Councils now have the power to cut (but not put up) Business Rates from the level set nationally. They could reduce them for small shops, or for a particular high street, or for a particular type of business. The discretion under the Localism Act 2011 is wide – the Council merely has to be "reasonable" in showing regard for the interest of Council Taxpayers.

It might appear that any reduction in Business Rates would reduce the Council's revenues. However this could be offset by fewer empty shops. When a shop is empty only 50% of Business Rates are payable for three months. Even that money can be hard for a council to collect if the retailer has gone bust and they then have to go after the owner of the site. The British Retail Consortium estimate that 11% of shops are empty.

The Government have done their bit. They have increased the Small Business Rate Relief. They have also made it less bureaucratic by making it applied automatically rather than firms having to fill in a form.

Local government should play it's part as well. Pubs often find the way to survive is to go upmarket. To smarten themselves up. If they do so they are clobbered with higher Business Rates.

Change of use planning rules should be made more flexible.

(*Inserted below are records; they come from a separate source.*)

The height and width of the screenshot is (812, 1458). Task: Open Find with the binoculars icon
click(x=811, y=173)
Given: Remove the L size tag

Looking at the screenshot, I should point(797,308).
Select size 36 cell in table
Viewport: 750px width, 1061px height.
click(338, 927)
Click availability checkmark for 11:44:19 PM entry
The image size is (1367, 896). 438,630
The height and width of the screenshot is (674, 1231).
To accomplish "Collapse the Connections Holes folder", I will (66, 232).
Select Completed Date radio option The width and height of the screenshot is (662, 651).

For instance if the owners of a shop (A1) wish to apply to change it into a bookies (A2) the council must treat it in the same way as if it applied to be an employment agency (A2.) Councillors might want to allow an employment agency but not a bookies. Or they might want to allow a bookies but charge them more Business Rates than a shop.

These should be local decisions.

If a corner shop or local pub is driven out of business as they can't afford the rates then the community takes a knock. Councillors can no longer say that Business Rates are beyond their control. They should takes responsibility.